Let the $s$-dimensional Hausdorff measure for a Borel set $F \subset \mathbb{R}^d$ be denoted as follows:
$$\mathcal{H}^s(F) := \lim_{\delta \to 0} \mathcal{H}^s_\delta(F) := \lim_{\delta \to 0} \inf \left\{ \sum_i |A_i|^s: \text{ $\{A_i\}_i$ is a $\delta$-cover of $F$ } \right\}, $$ where the infimum is taken over all the $\delta$-covers of $F$. Then the Hausdorff dimension of this set is defined as follows:
$$\dim_{H} F := \sup \{s>0; \> \mathcal{H}^s(F) = + \infty \} = \inf \{s>0 : \> \mathcal{H}^s(F) = 0 \}.$$
My question is as follows.
Let us assume that $\dim_{H} F = \alpha$. Can we prove an upper-bound of the following form? (for a fixed $\delta >0$ and bounded $F$) $$ \log \mathcal{H}^\alpha_\delta(F) \leq C (\alpha + c) \log \frac1{\delta},$$ for some $C,c > 0$.
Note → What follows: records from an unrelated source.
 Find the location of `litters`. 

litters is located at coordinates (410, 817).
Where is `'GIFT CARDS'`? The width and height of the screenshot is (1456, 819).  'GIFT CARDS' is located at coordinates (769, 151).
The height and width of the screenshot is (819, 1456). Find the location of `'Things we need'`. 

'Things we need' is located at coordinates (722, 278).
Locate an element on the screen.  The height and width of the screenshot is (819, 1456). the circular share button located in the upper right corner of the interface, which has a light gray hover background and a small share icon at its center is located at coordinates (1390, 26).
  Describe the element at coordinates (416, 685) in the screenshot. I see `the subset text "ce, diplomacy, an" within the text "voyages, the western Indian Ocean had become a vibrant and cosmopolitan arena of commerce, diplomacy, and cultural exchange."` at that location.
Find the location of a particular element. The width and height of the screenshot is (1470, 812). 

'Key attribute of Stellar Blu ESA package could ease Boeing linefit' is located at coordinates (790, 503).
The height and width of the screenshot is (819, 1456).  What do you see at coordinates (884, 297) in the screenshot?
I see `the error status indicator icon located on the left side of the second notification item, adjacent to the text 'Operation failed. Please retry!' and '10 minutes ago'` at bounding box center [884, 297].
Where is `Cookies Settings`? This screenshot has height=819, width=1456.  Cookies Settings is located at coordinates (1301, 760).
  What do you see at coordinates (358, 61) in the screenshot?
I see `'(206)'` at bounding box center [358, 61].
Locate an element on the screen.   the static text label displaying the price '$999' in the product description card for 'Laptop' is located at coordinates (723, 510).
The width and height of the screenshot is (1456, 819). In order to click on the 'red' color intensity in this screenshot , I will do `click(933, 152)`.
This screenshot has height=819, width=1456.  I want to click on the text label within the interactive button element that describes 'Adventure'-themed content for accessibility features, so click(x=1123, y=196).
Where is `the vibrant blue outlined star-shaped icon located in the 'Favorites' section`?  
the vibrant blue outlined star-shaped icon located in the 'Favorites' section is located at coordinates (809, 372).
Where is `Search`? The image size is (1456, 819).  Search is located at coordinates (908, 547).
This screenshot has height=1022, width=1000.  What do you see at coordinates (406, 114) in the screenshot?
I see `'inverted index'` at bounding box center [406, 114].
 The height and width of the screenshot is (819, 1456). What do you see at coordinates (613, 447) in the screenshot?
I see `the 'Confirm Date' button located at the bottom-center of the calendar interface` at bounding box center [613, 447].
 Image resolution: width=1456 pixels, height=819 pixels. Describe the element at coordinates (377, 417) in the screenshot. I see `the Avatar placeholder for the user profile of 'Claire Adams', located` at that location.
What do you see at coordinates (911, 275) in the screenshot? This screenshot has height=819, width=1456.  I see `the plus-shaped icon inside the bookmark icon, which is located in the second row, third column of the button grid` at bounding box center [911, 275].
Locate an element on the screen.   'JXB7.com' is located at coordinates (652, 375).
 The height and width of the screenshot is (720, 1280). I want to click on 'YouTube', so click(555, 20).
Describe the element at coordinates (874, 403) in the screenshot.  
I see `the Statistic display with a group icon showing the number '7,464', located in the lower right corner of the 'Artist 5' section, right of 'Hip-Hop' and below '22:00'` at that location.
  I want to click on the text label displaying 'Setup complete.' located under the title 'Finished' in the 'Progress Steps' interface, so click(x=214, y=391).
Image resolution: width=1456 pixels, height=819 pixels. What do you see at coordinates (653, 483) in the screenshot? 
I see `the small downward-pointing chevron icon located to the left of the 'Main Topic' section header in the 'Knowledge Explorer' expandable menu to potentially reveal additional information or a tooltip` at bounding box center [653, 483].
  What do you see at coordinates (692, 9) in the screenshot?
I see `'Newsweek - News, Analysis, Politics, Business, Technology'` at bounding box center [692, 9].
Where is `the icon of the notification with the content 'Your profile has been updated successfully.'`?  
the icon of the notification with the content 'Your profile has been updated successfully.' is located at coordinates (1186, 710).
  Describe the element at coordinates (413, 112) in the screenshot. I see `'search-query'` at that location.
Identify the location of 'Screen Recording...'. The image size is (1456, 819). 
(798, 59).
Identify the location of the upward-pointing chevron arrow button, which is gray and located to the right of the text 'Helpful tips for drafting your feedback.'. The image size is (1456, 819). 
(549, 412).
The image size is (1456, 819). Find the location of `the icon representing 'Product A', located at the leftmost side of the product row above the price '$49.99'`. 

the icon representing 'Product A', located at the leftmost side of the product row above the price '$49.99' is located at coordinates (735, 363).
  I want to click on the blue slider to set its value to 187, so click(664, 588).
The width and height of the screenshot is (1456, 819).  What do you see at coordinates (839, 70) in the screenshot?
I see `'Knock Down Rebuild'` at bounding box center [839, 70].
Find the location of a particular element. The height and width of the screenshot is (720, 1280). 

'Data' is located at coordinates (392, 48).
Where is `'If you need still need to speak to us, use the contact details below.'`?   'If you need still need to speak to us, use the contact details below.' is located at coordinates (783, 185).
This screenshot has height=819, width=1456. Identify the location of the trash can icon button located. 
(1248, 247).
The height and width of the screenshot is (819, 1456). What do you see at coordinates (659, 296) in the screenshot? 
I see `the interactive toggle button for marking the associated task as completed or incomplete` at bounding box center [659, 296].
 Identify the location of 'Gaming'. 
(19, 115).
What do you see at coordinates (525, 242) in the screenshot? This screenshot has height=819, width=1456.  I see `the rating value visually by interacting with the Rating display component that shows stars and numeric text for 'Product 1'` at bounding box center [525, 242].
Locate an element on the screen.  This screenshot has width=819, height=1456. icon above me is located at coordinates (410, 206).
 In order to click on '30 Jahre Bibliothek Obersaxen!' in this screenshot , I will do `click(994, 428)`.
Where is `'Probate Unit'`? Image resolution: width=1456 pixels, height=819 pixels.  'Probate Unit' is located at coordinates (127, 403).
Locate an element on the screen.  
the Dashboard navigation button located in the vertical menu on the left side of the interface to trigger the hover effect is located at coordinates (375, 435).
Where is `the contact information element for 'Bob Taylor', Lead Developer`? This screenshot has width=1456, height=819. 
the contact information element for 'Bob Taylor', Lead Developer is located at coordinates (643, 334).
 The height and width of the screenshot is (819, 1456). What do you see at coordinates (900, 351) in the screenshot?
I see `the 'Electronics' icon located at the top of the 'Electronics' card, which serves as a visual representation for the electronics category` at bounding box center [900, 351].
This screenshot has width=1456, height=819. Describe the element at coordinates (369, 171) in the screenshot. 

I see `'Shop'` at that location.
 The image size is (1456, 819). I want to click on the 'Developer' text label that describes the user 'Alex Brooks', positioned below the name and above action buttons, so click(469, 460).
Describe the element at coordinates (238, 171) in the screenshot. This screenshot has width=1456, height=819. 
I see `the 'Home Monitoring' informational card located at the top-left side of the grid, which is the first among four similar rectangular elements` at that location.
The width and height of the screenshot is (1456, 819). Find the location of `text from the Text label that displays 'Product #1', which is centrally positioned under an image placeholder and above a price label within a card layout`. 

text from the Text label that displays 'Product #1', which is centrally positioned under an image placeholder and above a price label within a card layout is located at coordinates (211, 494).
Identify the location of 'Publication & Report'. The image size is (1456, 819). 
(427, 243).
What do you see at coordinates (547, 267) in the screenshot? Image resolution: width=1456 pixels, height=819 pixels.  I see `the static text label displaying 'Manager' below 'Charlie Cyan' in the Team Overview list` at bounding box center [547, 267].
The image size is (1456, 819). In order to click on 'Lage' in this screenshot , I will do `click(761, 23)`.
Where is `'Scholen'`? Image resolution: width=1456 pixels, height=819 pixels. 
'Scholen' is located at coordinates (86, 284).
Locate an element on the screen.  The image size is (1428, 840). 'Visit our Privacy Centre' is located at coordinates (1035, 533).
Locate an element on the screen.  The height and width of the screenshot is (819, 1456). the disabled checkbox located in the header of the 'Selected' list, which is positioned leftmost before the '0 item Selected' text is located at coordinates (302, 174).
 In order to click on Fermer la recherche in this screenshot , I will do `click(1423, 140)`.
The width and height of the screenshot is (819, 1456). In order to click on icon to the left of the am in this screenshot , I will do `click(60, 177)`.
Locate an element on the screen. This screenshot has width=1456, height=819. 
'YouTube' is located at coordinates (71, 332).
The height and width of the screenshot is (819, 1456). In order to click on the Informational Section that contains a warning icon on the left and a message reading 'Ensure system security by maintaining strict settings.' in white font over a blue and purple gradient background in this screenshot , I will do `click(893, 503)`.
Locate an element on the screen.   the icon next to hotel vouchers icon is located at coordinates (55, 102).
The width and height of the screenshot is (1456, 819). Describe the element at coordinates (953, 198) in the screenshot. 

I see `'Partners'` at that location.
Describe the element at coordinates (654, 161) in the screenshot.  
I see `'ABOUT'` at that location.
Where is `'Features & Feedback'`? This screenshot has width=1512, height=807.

I have the feeling that $c$ can be equal to $1$, but at this stage any $c$ should work for my purpose. On the other hand we can replace $\alpha$ with any $0<q < \alpha$ if it's going to be any easier. I would greatly appreciate if someone could help me on this issue.